Soon relief workers from MCC came to support CEPAD alongside the VSers. An MCC news release described one way Christian workers across denominations and nationalities were making an impact: “Eight hundred Nicaraguan children were fed breakfast of cereal and milk, January 22, when the first child feeding center sponsored by the evangelical committee for helping earthquake victims (CEPAD) was opened.”[3]

The Managua earthquake relief effort is one story of many throughout CMC and MCC’s 80-year history of serving together in the name of Christ.

Mennonite Central Committee (MCC) was formed when representatives of various Mennonite and Mennonite Brethren groups met in July 1920 in Elkhart, Indiana, and pledged to aid hungry people, including Mennonites in southern Russia (present-day Ukraine).

“For 80 years, [CMC’s] partnership with us has challenged and encouraged MCC to remain tireless in seeking the most effective ways to serve people in need through Christ.”

CMC and MCC’s formal partnership began in 1941, when CMC first appointed a representative to MCC. But this was not the first CMC-related connection to MCC.

For example, Maple Glen Mennonite Church in Grantsville, Maryland, followed the early development of MCC in 1921 and 1922 through the activities of one of MCC’s earliest workers, Alvin J. Miller. Miller was tasked with gaining access to southern Russia. It took nine months of meetings and negotiations. While Miller was a member at nearby Springs Mennonite Church, he never lost touch with family and friends at Maple Glen. Miller was buried at Maple Glen in 1981. Maple Glen hosted a historical meeting remembering Alvin J. Miller in 2019. A second part is planned for fall 2020.

In addition, some CMC churches supported MCC’s work in southern Russia through the Mennonite Commission for Relief to War Sufferers (MCRWS). The CMC publication at the time, Herold der Wahrheit, actively promoted MCC’s work in southern Russia.

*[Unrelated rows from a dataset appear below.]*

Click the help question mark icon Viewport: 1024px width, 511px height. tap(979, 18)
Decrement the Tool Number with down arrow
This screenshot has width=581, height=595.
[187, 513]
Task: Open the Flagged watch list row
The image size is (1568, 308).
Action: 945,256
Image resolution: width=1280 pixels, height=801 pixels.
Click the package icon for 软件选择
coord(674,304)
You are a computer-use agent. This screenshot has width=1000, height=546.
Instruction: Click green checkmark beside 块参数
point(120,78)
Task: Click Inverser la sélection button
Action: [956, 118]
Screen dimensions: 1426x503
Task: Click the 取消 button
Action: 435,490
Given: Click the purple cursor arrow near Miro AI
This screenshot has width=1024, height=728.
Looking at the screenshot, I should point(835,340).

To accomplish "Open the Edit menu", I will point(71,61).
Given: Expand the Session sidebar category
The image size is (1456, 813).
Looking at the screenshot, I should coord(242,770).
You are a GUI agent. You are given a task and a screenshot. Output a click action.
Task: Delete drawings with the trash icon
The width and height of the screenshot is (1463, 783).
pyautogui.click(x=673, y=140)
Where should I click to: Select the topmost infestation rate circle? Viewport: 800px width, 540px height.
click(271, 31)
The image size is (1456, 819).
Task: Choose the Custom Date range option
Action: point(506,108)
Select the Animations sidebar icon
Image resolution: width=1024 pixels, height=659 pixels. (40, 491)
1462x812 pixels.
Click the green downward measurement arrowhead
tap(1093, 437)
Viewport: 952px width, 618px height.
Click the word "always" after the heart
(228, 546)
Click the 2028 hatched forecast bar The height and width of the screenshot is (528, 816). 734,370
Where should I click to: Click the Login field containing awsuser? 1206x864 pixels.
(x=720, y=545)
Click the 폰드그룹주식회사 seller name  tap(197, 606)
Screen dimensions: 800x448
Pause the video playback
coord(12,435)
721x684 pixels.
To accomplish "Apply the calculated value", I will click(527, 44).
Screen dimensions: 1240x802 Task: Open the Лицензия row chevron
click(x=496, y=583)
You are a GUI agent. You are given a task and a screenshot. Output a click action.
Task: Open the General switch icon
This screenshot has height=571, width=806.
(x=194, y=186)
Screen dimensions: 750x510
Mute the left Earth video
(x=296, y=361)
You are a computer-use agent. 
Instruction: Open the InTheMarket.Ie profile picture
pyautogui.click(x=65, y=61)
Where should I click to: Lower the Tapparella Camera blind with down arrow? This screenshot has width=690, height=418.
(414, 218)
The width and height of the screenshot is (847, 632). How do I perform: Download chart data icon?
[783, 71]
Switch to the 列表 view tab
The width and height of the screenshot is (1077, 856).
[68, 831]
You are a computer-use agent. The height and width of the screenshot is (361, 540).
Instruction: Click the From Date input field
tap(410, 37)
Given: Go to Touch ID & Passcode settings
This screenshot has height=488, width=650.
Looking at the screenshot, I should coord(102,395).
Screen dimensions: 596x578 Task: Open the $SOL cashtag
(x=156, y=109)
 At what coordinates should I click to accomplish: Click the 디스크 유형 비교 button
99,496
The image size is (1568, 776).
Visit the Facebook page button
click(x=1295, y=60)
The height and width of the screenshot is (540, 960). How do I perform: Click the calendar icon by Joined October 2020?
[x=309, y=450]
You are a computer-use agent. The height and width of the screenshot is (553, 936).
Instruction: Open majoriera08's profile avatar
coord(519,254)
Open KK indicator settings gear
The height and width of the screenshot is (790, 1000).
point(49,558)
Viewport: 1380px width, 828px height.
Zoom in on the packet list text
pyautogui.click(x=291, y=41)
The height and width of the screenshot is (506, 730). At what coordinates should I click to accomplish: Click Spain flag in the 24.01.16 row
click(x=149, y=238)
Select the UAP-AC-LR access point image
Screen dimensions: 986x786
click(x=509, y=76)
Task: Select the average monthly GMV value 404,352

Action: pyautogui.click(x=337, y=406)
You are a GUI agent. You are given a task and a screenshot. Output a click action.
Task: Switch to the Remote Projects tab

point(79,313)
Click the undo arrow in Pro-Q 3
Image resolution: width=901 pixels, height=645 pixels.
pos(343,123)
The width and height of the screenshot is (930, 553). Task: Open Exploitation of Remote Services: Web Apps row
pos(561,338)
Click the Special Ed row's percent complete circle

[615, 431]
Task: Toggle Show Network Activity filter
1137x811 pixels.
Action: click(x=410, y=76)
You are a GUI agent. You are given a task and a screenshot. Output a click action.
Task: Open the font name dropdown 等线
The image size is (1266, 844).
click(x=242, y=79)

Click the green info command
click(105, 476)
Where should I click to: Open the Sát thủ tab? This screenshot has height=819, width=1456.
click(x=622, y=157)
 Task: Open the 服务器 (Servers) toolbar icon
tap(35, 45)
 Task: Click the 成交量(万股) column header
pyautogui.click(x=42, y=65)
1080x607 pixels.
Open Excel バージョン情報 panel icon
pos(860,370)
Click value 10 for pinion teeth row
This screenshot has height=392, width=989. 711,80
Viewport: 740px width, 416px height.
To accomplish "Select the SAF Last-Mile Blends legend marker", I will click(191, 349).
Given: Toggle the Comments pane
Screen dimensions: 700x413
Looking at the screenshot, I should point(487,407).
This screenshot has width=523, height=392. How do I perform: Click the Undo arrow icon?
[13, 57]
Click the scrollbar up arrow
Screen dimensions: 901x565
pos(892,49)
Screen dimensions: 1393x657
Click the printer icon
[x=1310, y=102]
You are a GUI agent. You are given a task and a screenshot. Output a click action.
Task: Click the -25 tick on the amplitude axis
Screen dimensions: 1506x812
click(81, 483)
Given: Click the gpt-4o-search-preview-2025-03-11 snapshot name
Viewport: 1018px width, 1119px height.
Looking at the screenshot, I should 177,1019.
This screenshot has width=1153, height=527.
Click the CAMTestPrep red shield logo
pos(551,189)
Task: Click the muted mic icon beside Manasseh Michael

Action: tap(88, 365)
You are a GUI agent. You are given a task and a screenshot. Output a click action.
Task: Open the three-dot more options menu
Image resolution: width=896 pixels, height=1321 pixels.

After the destruction of World War II left many Europeans homeless, CMC members saw a clear opportunity to serve overseas. The earliest records of CMC members serving with MCC are from 1948 and list “the Joseph Roths” and Joseph Overholt serving in Poland.[4]

CMC’s representative for MCC, Elmer G. Swartzendruber of Upper Deer Creek Mennonite Church in Wellman, Iowa, viewed these workers’ service as possible preparation for CMC to carry out international service independently in the future. While he acknowledged that CMC was mostly focused on U.S. service at that time, he believed “investigation of foreign areas could and should go on.”[5]

And go on it did. Young men from CMC traveled to Europe to help with post-World War II relief and reconstruction efforts through MCC’s Pax program. In addition, John Gingerich, a young CMC man from Maple Grove Mennonite Church in Hartville, Ohio, joined an MCC voluntary service unit in Espelkamp, Germany. His reports on the German refugee relief and resettlement program at that location brought conference-wide attention to the work there.

John Gingerich, a member of the CMC Maple Grove congregation in Hartville, Ohio, teaches Sunday school in a children’s home in Espelkamp, Germany, in 1947 or 1948. MCC photo

In 1950, CMC proposed taking responsibility for the work at Espelkamp under its mission board, the Conservative Mennonite Board of Missions and Charities (CMBMC). Ownership of the Espelkamp project was transferred to CMC on October 1 of that year, marking the official beginning of CMC’s overseas relief work.[6]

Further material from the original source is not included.